UNSEEN STRUGGLES: UNDERSTANDING RELAPSING TRANSVERSE MYELITIS IN CHILDREN AND ITS IMPACT ON THEIR FUTURE

Objective: To educate medical professionals on recognizing symptoms and signs of relapsing myelitis and the management of relapsing myelitis.Case Presentation: A 17-year-old woman presented with sudden-onset lower extremity weakness, sensory changes, urinary retention, and constipation. Physical examination revealed hyperreflexia, weakness in both lower limbs, and sensory loss. MRI of the spine showed a pathological intramedullary spinal intensity area extending throughout the spinal cord from the C2 segment down to T11, suggestive of Multiple Sclerosis or Syringomyelia.The patient also has a history of Sjögren's syndrome. Laboratory investigations were negative for known infectious agents.The patient was initially treated with high-dose corticosteroids, leading to partial recovery. As a result, IVIG was administered. After the acute phase was resolved, the patient was placed on long-term therapy with azathioprine and methylprednisolone.

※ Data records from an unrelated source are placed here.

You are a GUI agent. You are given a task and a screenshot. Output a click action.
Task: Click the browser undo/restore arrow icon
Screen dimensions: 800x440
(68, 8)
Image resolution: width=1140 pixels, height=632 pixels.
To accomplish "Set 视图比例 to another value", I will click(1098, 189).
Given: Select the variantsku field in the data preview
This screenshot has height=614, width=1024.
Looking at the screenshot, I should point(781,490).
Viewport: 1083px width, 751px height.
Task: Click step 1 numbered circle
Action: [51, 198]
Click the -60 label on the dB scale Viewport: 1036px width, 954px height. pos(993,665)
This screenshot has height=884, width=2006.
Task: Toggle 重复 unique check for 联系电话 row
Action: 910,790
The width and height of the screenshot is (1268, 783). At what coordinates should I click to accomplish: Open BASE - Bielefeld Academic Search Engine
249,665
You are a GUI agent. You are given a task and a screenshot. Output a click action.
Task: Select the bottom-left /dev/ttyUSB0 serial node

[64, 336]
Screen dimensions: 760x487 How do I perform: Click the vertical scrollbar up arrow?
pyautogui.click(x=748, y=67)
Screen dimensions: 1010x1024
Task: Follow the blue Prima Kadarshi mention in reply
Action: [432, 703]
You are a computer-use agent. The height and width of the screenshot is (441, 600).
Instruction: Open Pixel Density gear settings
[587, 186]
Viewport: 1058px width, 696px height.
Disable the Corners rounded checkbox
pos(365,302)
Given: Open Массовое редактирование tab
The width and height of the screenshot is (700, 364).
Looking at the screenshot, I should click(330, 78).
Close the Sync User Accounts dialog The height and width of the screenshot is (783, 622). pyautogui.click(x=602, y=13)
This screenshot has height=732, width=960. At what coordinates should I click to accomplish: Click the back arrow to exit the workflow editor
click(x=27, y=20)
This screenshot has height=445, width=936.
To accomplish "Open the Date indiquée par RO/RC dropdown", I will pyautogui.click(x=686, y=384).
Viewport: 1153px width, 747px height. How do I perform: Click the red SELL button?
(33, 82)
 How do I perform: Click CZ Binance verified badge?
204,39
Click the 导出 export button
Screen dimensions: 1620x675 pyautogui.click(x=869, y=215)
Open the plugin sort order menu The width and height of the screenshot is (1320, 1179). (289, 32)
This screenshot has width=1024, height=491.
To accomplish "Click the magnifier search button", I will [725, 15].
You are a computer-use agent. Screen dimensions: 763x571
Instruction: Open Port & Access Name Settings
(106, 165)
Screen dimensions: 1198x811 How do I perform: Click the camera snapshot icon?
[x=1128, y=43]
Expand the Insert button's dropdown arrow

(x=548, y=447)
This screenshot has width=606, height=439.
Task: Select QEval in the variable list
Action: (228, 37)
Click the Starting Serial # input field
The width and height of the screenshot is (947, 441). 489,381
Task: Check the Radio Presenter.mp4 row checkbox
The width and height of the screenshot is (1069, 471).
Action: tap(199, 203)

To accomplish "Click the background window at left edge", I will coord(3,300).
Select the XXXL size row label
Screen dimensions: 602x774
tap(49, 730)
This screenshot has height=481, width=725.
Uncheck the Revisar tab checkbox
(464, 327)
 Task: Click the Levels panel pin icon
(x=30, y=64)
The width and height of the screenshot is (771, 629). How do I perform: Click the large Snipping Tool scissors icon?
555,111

Four months later, the patient experienced similar complaints. In this relapse, high-dose corticosteroids were administered, and the acute phase was resolved. Three months later, the patient experienced a recurrence of symptoms, presenting with similar patterns of rapid-onset weakness, sensory changes, urinary retention, and constipation.MRI again showed a lesion in the central spinal medulla extending from the C2 to Th11 level. After receiving IVIG again, the patient's long-term therapy was changed to mycophenolate mofetil and methylprednisolone.Conclusion: Although recurrent transverse myelitis in children is rare, it is important to recognize and treat it promptly. A thorough clinical assessment, including an MRI, is essential for identifying the underlying cause and guiding appropriate treatment. Early treatment can enhance recovery and minimize the likelihood of future episodes.